New Chemours consent order steps up enforcement of GenX, related chemicals

After a month of public input, state environmental officials are asking a judge to sign off on a new enforcement agreement with Chemours, the company responsible for the decades-long release of largely unstudied chemicals into the Cape Fear River.

Posted Updated

Tyler Dukes
, WRAL investigative reporter
RALEIGH, N.C. — After a month of public input, state environmental officials are asking a judge to sign off on a new enforcement agreement with Chemours, the company responsible for the decades-long release of largely unstudied chemicals into the Cape Fear River.

Chemours released per- and polyfluoroalkyl substances, commonly called PFAS, into the air and water for years from its Fayetteville Works plant near the border of Bladen and Cumberland counties. The discharges included GenX, which contaminated water downstream in the Cape Fear River as far as Wilmington.

The larger family of PFAS chemicals is unregulated, but the compounds are hard to remove from drinking water and some have been linked to cancer and other illnesses.

Chemours halted the release of GenX into the Cape Fear in the summer of 2017 after reports by the Wilmington StarNews sparked an investigation by state officials. But pollution downstream continued at lower concentrations due to air emissions, as well as residual groundwater and soil contamination.

Those continued sources of contamination are largely the target of the consent order filed by the state Department of Environmental Quality Wednesday in Bladen County Superior Court.

The revised version requires Chemours, among other things, to:

  • Submit more frequent reporting of GenX air emissions
  • Analyze PFAS and GenX contamination in sediment in the Cape Fear River
  • Provide drinking water treatment for water fountains and sinks in public buildings
  • Provide maintenance on filtration systems for at least 20 years.

Two of the most valuable components of the agreement, the Sierra Club's Erin Carey said, are the sediment studies and the toxicity testing – both direct responses to criticisms from the public concerned about the original order's lack of focus on health concerns.

"We know so little about these chemicals, which is crazy when you think about the volume released into the environment," said Carey, who serves as the Sierra Club's Wilmington-based coastal programs coordinator.

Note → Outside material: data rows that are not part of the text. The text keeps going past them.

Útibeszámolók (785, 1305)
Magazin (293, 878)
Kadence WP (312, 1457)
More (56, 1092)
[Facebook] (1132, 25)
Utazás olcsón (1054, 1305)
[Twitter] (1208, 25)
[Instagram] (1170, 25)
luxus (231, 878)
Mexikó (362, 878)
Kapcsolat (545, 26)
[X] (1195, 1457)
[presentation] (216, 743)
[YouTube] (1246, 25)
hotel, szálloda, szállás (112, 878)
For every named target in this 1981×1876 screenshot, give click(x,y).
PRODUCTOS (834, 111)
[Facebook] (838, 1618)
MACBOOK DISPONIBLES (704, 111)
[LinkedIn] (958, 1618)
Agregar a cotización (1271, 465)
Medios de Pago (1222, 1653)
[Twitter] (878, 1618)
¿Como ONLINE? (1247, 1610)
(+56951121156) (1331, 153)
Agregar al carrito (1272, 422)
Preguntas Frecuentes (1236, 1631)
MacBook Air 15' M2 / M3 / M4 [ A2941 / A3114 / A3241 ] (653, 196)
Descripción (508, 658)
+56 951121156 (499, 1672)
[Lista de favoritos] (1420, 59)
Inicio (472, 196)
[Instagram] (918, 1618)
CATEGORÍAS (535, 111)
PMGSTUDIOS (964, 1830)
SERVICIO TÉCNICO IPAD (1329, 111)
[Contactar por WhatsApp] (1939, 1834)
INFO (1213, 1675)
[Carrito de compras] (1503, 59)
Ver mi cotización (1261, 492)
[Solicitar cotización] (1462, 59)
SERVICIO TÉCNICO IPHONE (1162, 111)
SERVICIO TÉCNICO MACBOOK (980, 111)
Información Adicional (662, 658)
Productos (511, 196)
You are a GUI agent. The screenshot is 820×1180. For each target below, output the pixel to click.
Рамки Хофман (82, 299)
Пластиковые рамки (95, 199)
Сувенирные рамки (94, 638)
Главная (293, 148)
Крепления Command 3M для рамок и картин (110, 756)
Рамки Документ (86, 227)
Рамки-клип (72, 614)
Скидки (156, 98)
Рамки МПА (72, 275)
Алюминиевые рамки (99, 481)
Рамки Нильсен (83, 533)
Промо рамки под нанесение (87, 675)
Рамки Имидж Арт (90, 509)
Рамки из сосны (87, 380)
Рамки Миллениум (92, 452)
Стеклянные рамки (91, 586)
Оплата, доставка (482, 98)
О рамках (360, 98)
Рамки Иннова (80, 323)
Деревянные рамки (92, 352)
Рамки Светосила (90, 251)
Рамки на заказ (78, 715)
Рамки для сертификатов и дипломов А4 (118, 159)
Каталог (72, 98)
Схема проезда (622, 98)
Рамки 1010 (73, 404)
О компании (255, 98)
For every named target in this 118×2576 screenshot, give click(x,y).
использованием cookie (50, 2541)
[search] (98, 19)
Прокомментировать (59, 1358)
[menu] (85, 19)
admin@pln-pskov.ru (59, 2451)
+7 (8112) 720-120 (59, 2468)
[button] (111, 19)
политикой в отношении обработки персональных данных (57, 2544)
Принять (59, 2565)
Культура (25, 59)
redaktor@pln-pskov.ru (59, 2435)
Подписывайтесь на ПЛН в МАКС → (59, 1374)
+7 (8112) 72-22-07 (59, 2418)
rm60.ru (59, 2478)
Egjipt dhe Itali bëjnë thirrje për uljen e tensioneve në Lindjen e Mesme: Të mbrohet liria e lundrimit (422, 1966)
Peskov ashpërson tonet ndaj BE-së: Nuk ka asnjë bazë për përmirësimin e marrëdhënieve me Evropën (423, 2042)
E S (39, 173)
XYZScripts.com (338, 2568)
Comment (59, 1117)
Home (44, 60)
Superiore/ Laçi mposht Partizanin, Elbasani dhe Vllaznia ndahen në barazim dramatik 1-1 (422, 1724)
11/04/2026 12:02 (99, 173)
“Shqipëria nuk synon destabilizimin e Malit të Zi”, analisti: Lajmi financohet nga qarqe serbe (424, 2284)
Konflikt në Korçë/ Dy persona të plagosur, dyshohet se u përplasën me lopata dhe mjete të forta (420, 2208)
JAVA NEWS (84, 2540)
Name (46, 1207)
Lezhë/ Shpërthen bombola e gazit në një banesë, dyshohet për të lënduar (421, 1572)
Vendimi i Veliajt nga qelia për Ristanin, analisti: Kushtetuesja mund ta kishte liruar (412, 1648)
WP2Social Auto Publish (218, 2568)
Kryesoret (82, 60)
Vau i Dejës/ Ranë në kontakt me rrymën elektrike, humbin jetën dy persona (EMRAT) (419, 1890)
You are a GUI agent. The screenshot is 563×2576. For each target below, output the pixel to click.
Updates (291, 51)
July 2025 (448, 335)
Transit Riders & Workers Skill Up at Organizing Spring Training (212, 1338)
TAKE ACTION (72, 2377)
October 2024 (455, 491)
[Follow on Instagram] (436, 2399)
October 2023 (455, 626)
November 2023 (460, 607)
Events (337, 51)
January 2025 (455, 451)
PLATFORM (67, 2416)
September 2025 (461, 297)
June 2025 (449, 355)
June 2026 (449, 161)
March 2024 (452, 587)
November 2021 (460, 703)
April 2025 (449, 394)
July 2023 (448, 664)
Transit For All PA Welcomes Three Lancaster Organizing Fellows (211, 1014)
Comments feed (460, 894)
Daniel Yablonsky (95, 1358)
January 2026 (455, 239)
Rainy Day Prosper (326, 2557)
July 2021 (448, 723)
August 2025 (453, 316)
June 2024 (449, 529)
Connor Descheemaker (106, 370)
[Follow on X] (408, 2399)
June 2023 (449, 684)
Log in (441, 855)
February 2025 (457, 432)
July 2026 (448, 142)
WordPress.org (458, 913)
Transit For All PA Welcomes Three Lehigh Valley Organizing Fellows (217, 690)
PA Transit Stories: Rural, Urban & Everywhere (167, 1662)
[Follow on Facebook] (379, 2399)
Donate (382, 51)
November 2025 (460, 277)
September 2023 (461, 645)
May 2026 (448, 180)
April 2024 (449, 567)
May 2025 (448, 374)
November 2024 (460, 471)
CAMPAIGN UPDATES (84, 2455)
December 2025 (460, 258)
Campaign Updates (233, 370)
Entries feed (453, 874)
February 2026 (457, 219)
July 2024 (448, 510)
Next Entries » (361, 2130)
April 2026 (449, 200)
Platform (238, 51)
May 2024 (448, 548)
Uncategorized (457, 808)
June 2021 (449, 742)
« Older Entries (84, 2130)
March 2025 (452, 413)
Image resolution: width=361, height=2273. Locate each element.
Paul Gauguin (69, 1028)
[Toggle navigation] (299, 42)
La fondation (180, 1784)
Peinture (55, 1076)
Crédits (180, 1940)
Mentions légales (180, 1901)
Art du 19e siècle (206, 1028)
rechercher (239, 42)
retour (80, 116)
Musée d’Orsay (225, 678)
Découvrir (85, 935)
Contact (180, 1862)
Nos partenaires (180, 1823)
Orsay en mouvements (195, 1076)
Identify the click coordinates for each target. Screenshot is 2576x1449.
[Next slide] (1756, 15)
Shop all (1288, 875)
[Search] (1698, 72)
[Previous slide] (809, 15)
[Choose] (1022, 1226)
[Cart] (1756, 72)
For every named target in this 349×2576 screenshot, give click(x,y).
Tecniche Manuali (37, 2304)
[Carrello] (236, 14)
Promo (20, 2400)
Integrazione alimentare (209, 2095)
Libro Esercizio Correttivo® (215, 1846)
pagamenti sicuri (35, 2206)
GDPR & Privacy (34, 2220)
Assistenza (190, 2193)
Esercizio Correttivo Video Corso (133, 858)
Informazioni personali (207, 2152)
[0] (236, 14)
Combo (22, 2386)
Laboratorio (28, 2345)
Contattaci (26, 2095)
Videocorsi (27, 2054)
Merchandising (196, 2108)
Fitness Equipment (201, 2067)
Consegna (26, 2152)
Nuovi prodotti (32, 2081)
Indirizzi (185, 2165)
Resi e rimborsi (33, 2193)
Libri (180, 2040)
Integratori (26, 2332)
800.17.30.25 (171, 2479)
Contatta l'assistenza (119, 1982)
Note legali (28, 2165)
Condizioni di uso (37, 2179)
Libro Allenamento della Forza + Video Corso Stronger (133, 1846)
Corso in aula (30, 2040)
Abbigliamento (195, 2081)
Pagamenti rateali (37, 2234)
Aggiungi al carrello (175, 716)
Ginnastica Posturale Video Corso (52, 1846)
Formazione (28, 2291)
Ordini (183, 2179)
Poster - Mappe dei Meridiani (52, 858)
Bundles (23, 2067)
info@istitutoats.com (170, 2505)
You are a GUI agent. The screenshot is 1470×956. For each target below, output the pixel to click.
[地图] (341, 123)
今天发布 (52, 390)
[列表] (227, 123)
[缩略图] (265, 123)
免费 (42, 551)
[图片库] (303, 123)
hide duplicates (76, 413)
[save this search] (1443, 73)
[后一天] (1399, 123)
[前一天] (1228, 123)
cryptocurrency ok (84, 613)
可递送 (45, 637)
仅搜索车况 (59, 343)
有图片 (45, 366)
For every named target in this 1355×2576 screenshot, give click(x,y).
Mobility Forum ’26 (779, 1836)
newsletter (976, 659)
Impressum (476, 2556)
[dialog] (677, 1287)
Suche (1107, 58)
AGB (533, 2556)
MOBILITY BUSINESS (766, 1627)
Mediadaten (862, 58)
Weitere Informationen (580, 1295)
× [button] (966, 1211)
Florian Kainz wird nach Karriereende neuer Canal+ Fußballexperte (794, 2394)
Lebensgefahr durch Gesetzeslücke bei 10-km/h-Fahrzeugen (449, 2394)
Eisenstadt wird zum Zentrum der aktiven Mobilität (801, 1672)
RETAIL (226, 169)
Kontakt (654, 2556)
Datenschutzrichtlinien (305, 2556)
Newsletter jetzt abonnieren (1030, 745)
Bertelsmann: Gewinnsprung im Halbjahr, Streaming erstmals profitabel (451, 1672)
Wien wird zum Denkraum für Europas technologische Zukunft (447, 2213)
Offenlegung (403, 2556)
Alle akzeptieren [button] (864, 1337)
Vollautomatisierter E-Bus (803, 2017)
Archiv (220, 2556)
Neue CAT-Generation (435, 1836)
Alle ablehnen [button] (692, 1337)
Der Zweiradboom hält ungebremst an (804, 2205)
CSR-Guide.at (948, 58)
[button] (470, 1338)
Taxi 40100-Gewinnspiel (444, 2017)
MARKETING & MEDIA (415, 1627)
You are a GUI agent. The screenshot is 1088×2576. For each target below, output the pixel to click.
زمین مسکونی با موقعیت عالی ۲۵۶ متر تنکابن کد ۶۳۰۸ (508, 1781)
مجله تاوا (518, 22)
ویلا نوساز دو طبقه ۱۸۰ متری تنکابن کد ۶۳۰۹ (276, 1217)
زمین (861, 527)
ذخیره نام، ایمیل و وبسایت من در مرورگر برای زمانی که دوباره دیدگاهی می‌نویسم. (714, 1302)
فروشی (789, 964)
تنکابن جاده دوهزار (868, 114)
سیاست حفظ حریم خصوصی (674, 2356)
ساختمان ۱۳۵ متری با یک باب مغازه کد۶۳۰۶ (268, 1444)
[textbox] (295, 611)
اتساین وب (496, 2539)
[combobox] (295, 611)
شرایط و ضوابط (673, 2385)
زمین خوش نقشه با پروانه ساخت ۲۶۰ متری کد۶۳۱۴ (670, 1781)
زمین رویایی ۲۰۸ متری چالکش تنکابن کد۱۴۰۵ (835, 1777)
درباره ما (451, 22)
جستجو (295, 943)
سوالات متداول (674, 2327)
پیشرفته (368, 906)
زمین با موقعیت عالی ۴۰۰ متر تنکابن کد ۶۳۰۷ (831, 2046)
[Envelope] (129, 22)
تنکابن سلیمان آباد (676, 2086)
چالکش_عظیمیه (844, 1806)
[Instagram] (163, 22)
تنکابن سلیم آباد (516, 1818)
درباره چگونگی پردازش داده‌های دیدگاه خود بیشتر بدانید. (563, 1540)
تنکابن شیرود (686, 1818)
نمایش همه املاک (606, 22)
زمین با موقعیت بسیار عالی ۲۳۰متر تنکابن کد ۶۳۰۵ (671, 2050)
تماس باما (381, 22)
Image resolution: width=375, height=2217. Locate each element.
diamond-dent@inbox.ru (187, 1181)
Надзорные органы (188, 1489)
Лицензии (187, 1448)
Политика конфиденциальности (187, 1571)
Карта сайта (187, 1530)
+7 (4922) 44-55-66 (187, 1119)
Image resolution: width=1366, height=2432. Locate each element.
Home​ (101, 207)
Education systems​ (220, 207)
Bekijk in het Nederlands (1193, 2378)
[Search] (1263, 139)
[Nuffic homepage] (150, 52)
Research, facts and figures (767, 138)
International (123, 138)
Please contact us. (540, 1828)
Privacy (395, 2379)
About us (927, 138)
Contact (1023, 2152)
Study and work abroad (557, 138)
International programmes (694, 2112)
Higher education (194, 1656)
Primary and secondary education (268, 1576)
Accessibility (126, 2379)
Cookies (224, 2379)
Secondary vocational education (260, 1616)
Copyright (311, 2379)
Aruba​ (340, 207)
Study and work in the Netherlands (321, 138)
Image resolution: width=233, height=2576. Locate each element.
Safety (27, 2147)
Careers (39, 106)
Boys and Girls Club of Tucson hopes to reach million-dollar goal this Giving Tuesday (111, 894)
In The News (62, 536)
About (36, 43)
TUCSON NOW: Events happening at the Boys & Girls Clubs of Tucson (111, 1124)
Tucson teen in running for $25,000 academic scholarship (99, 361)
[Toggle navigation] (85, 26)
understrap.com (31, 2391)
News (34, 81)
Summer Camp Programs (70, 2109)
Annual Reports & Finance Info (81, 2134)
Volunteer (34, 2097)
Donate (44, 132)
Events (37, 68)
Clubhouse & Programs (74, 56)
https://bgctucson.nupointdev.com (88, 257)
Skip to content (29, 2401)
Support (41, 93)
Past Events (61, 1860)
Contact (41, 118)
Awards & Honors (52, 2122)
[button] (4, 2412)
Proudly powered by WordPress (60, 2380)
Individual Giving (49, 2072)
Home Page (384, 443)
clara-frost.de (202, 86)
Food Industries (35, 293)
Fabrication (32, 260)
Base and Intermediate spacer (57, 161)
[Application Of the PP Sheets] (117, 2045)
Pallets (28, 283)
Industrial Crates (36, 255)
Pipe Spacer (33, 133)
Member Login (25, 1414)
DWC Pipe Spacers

DEQ Secretary Michael Regan said the public comment period prompted regulators to "think creatively" about how to address concerns that the order didn't adequately address the impacts of the contamination downstream.

"We took a strong order, we listened to the public, we listened to the people who were impacted and we made that order stronger," Regan said in an interview with WRAL News Wednesday. "Our goal is to be sure this company takes the proper action to clean up its mess and be good neighbors to the people of North Carolina."

Along with a civil penalty of $12 million and another $1 million in investigative costs levied against Chemours, the revised order makes clear that the state can take future enforcement action if necessary – even against DuPont, which spun off Chemours in 2015.

The consent order filed Wednesday was signed by DEQ, Chemours and the Southern Environmental Law Center, the firm representing Cape Fear Riverkeeper Kemp Burdette in legal action over PFAS contamination.

In a statement, Burdette called the consent order "an important first step" in stopping pollution from the site.

"We are committed to seeing this process through until Chemours can prove that they have cleaned up the mess they have created," Burdette said.

Like the previous version released in late November for public comment, the order also requires Chemours to all but eliminate the emission of GenX and other PFAS compounds by the end of 2019 and provide advanced filtration systems for drinking water well owners with concentrations of the chemicals above the state's health goal.

Some of that work has already been implemented, Chemours spokesperson Lisa Randall said in a statement. She said the company will continue to work with state regulators and environmental groups to comply with the order, if approved.

"Chemours believes the Proposed Consent Order will address the concerns raised during the public comment period and intends to show our commitment through actions, not just words," Randall said in a statement. "We will continue to demonstrate our progress in a transparent way as we move forward."

The agreement will need the approval of Superior Court Judge Douglas Sasser before it goes into effect. SELC staff attorney Kelly Moser said that may take longer if water utilities downstream of the plant decide they still want to try to intervene in the case. As it stands, Moser said, the deal gives utilities "a seat at the table" by requiring DEQ to consult with them before approving any plans to reduce PFAS contamination.

Officials with the Cape Fear Public Utility Authority, which supplies water to Wilmington and the surrounding areas, said Wednesday they're reviewing the revised consent order.

"We look forward to working with our partners at NCDEQ to determine the best way to ensure our community has access to safe drinking water and that polluters such as Chemours are held to account, legally and financially," said Jim Flechtner, CFPUA executive director.

The month-long comment period on the initial consent order draft in 2018 drew nearly 400 responses from the public, including representatives from the state chapter of the Sierra Club. With so many unanswered questions around the chemicals, Carey said residents downstream of the plant like her felt a lot of helplessness after news of the contamination broke. She's glad those public comments – especially those encouraging more of a focus on health impacts – were taken seriously.

"To know that somebody's listening and somebody's paying attention is heartening," Carey said.